A shared context protocol for teams using Claude Code. Stops developers from accidentally working on the same files or repeating each other's architectural decisions.
Sarah tells her Claude session: "Don't touch payments/, I'm mid-refactor." Mike opens his Claude session, asks it to fix a bug in payments/. Neither session knows about the other. Two hours later there's a merge conflict and at least one of them made changes that conflict with the refactor.
The same problem happens solo across sessions. "Don't touch the legacy API until the migration is done" evaporates when the session ends.
A team-context.md file lives in your repo root, committed to git. It has four sections: who's actively working on what, what's off limits and why, recent architectural decisions, and notes.
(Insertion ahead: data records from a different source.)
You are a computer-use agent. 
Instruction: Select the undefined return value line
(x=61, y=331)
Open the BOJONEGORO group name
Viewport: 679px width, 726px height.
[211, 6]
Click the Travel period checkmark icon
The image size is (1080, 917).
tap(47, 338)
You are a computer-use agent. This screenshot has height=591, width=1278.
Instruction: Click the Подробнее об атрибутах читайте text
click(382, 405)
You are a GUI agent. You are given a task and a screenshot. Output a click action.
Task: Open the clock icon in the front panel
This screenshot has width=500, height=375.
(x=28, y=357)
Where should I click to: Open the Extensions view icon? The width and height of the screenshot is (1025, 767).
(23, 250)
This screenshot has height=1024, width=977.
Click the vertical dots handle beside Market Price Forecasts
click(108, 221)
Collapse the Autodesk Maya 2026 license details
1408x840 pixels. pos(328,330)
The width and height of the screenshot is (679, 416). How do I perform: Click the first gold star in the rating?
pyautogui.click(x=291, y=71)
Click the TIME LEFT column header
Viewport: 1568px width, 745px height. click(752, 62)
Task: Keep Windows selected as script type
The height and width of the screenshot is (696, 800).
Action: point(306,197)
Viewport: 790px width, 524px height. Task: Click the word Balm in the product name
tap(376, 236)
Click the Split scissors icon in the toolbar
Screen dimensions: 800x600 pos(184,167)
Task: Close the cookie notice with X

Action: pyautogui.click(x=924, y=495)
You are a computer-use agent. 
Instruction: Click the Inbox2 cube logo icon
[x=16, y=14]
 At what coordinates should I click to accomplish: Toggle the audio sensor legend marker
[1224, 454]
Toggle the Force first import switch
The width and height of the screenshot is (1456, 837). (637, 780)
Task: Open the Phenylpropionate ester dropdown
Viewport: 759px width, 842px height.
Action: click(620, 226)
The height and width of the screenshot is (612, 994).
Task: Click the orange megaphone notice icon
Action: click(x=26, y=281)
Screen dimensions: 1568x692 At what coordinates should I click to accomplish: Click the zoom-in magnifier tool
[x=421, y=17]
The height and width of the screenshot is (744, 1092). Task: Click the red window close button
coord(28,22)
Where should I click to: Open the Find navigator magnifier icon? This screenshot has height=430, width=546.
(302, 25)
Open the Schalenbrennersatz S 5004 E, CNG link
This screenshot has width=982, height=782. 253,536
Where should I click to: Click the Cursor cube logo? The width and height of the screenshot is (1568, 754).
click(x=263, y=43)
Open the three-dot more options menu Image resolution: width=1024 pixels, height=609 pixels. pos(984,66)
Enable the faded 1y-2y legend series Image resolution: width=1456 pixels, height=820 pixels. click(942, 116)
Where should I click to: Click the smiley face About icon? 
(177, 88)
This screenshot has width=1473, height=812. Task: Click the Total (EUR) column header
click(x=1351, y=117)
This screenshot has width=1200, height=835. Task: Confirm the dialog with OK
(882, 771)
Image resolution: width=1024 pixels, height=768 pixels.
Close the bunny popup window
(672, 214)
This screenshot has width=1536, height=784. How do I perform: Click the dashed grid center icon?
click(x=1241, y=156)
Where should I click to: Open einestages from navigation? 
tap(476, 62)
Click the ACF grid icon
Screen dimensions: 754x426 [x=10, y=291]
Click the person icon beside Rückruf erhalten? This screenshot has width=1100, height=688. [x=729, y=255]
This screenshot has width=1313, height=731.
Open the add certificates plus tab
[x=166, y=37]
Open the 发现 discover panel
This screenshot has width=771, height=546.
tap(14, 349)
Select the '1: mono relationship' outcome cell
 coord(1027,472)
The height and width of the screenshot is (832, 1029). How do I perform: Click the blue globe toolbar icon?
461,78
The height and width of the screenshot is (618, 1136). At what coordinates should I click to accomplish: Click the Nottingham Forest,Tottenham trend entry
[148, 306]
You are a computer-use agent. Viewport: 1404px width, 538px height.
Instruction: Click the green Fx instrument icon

Each Claude session reads it at start. Before working on anything, Claude checks the task against active work and off-limits entries. At session end, Claude updates the file and commits it with [skip ci] so it doesn't trigger pipelines.
Git handles the sync. No infrastructure, no server, no shared account.
cp templates/team-context.md team-context.md git add team-context.md && git commit -m "Add team context" mkdir -p .claude/skills cp skills/team-context.md .claude/skills/
Add to CLAUDE.md:
At session start: read team-context.md and summarize active work. Before starting tasks: check team-context.md for conflicts. At session end: update team-context.md with what you worked on.
Share the same setup with everyone on your team. Five minutes per developer.